该测试在T21风险为1:4至1:801的孕妇的30份血浆样本中进行了验证。使用设置的cutoff值，正确确定了所有检查的妊娠状态(图C)。整倍体和T21妊娠明显区分(图D)。结果与随后的侵入性诊断过程的结果完全一致，所有的测试参数(敏感性、特异性、PPV和NPV)达到100%。

验证队列中，有两个T21样本得到的Chr 21/18比率值非常接近cutoff值。造成这种差异的原因可能有两个。第一个可能是使用了不同批次的试剂进行分析，其含量的微小差异可能会影响结果。二可能是由于cfDNA的胎儿比例FF。统计置信度的最小FF通常在2%到4%之间，但许多生物学因素可以影响母体和胎盘的cfDNA贡献。例如，母亲体重过高、母亲自身免疫性疾病或母亲年龄均可降低FF。低FF可能导至结果进入灰色区域，这可能导至测试失败或无确定结果。对于灰色地带的病例，美国妇产科医师学会建议对患者进行全面的超声检查和诊断测试，因为非整倍体的风险会增加。为了避免提前出现“no call”结果，可以使用基于较小片段大小的FF富集方案。另一种选择是对样品进行质量控制，以检测FF。不幸的是，目前使用的测量FF的方法没有标准化，而且差异很大。

在验证阶段，一名胎儿携带18三体(T18)的患者。该患者ddPCR分析后得到的21/18比值低于健康妊娠的第25百分位数。这一结果表明该方法的相反应用，即T18的检测。然而，在将该分析用于此目的之前，有必要建立cutoff值。

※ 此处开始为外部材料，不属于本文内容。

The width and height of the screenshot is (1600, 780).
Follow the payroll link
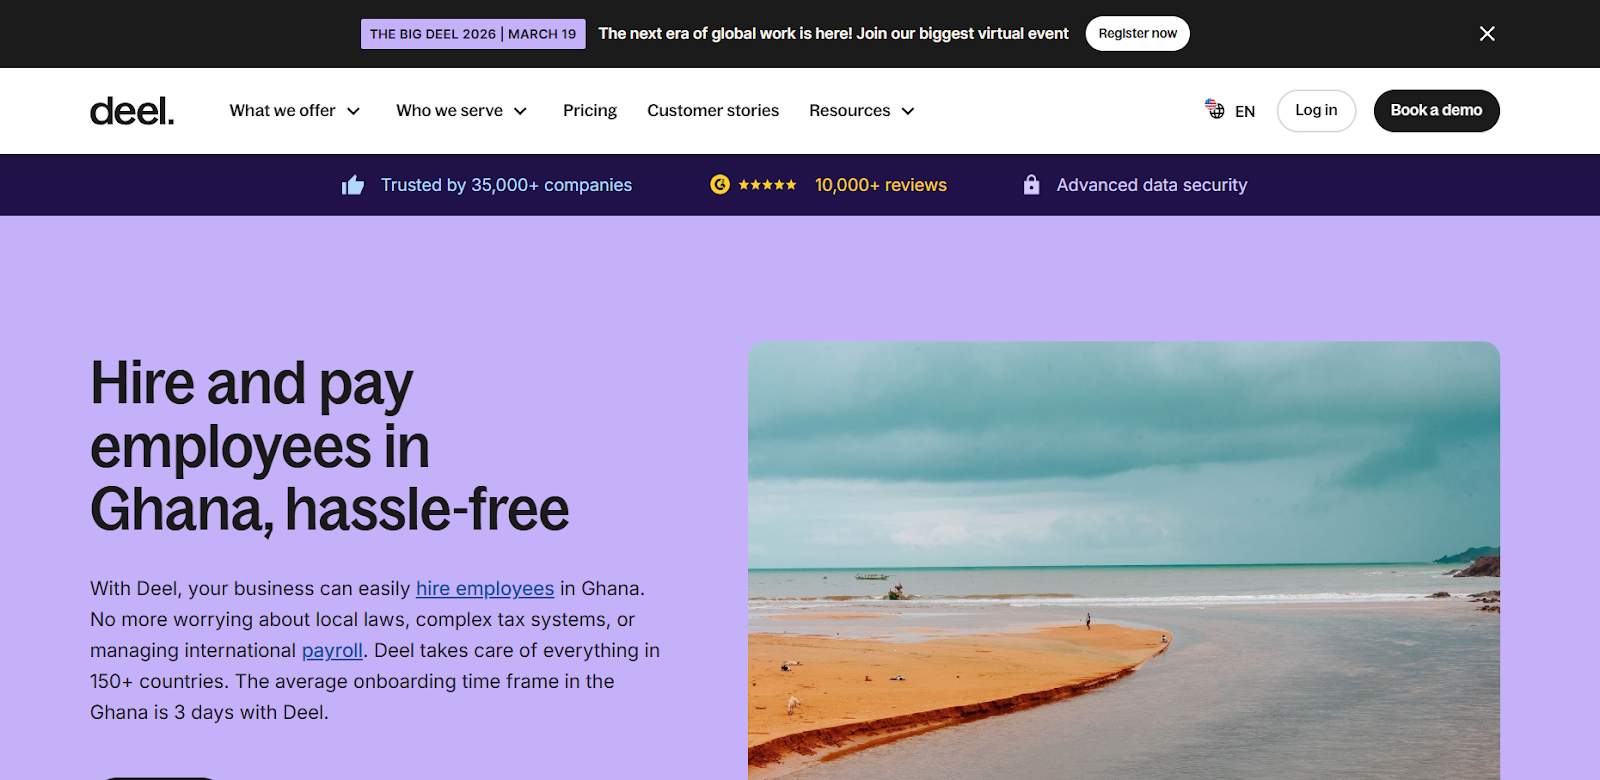[x=332, y=650]
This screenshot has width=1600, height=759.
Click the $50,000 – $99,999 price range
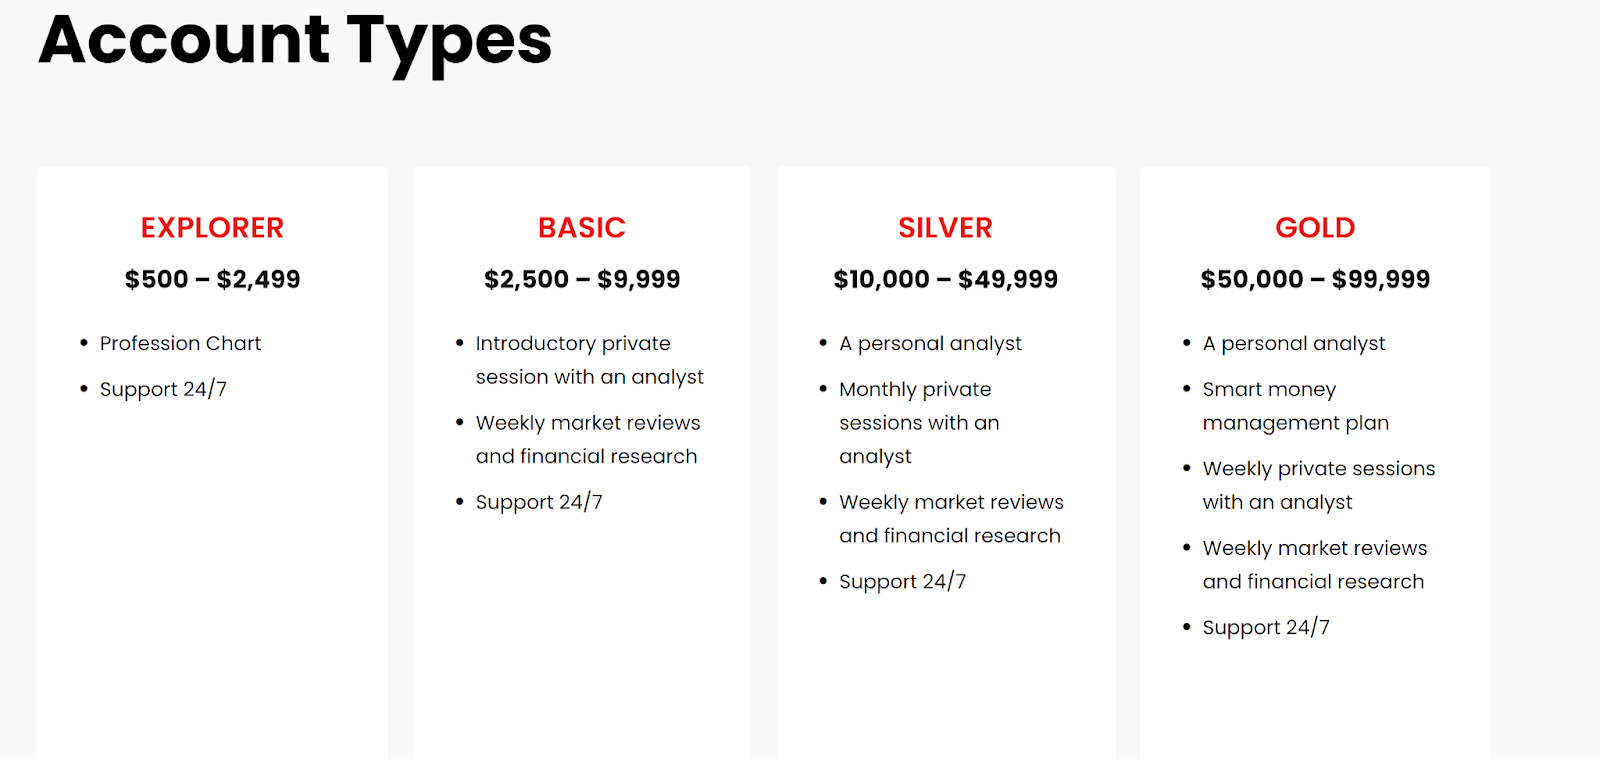pyautogui.click(x=1315, y=279)
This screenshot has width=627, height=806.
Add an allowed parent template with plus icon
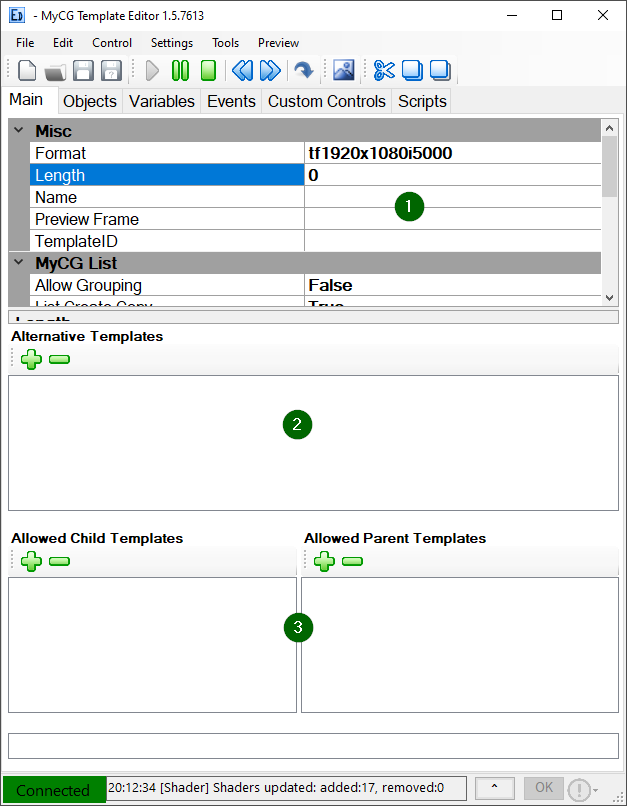click(324, 561)
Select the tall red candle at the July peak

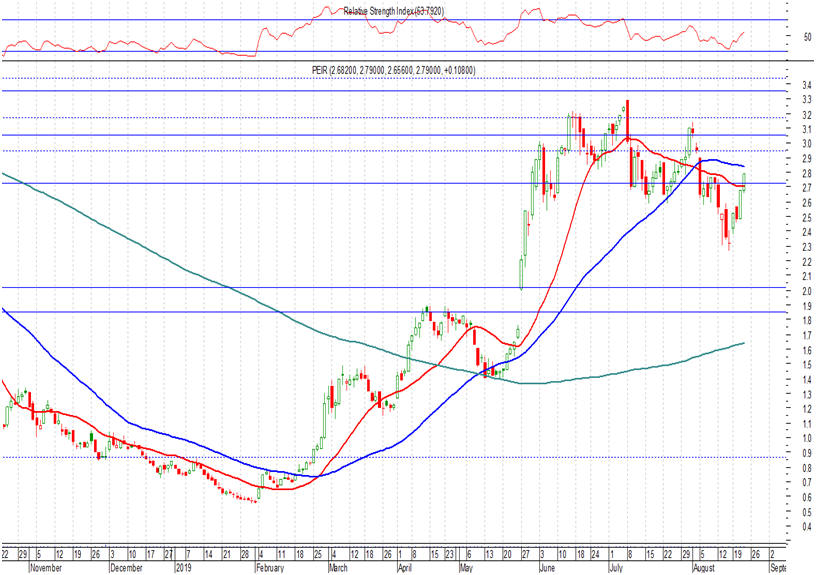point(627,118)
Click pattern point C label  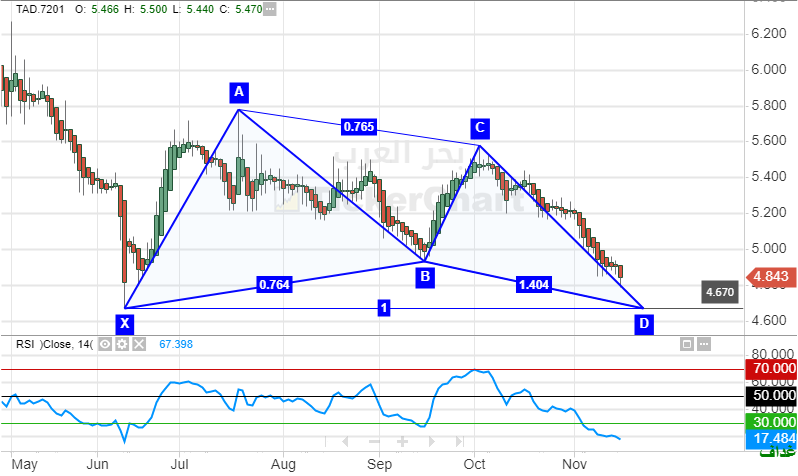coord(480,128)
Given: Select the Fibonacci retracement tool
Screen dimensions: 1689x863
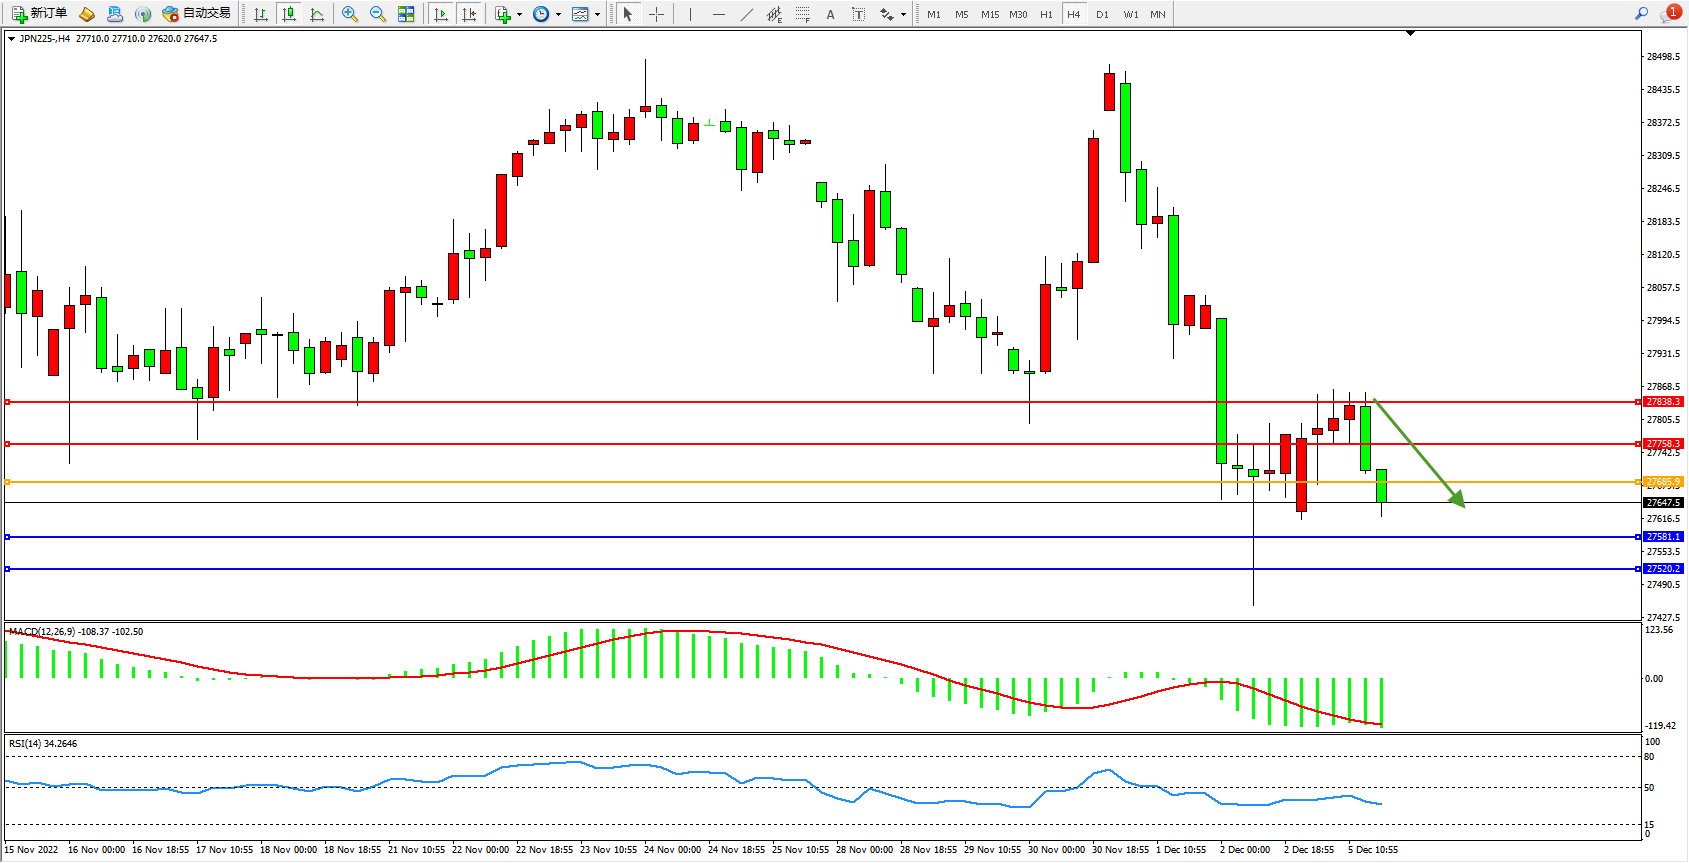Looking at the screenshot, I should pos(802,14).
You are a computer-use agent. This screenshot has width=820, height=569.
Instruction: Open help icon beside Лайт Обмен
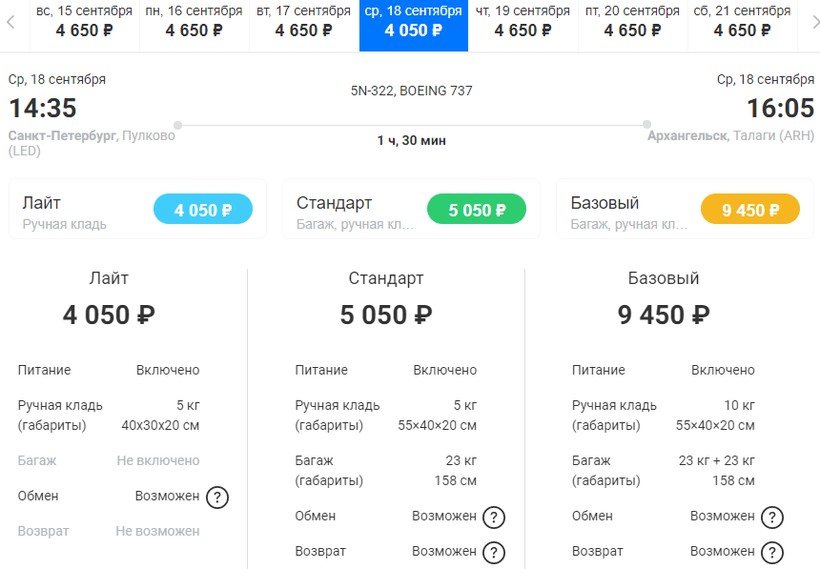coord(217,497)
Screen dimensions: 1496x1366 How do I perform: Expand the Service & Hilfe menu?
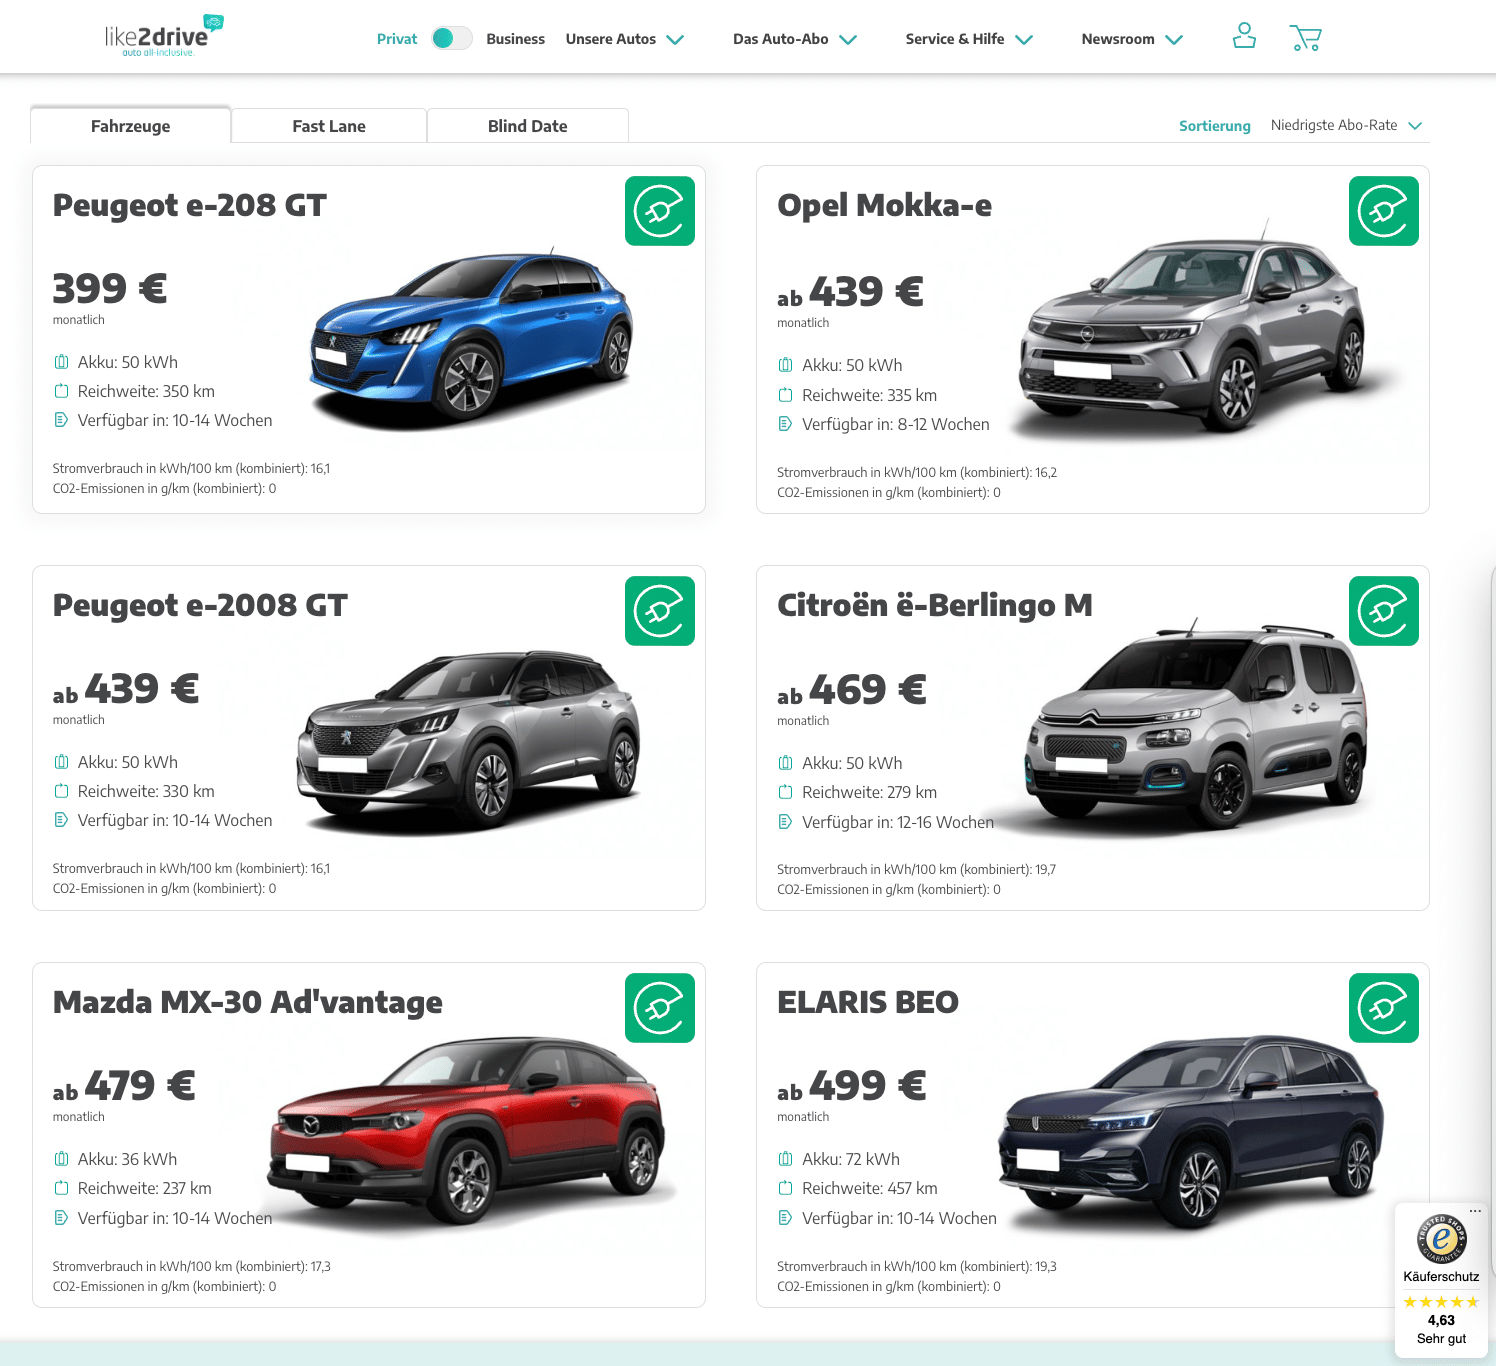(969, 39)
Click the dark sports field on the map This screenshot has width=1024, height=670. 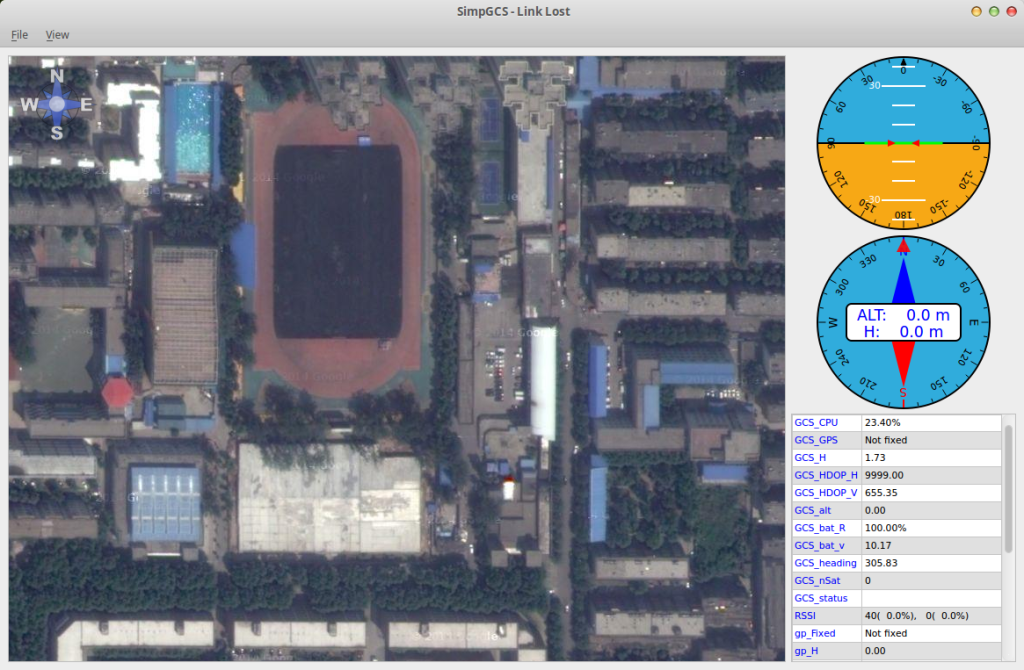pyautogui.click(x=340, y=242)
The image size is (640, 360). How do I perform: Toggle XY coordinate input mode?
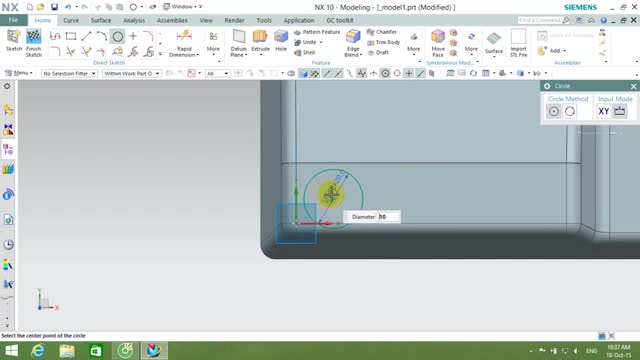[x=603, y=111]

当比较试验阶段和验证阶段的结果时，可以看到灵敏度和特异性的差异。这可能是由于验证阶段的样品数量较少或样品的新鲜度不同造成的。血液采集后几天，用于验证阶段的血浆样本即进行检测。然而，用于初试研究的样品在- 20°C下保存了几年。这可能会影响cfDNA的质量和数量，并在最终结果中反映出来。

在这项研究中，作者采用多重液滴数字PCR检测21号染色体16个扩增子和18号染色体16个扩增子（作为参考）。两种荧光标记的锁核酸探针用于检测反应产物。分析了26例整倍体妊娠孕妇和16例21三体妊娠孕妇的血浆cfDNA，以确定样本分类的cutoff值。该测试在一项盲法研究中得到了验证，该研究对30名21三体风险为1:4至1:801的孕妇的血浆样本进行了研究。结果与侵入性诊断程序的结果完全一致(敏感性、特异性、PPV和NPV均为100%)。

此外，低成本和分析速度决定了该方法可以作为一种筛查替代方案实施到临床工作流程中，在侵入性手术前为T21高风险的焦虑患者提供额外的筛查选择。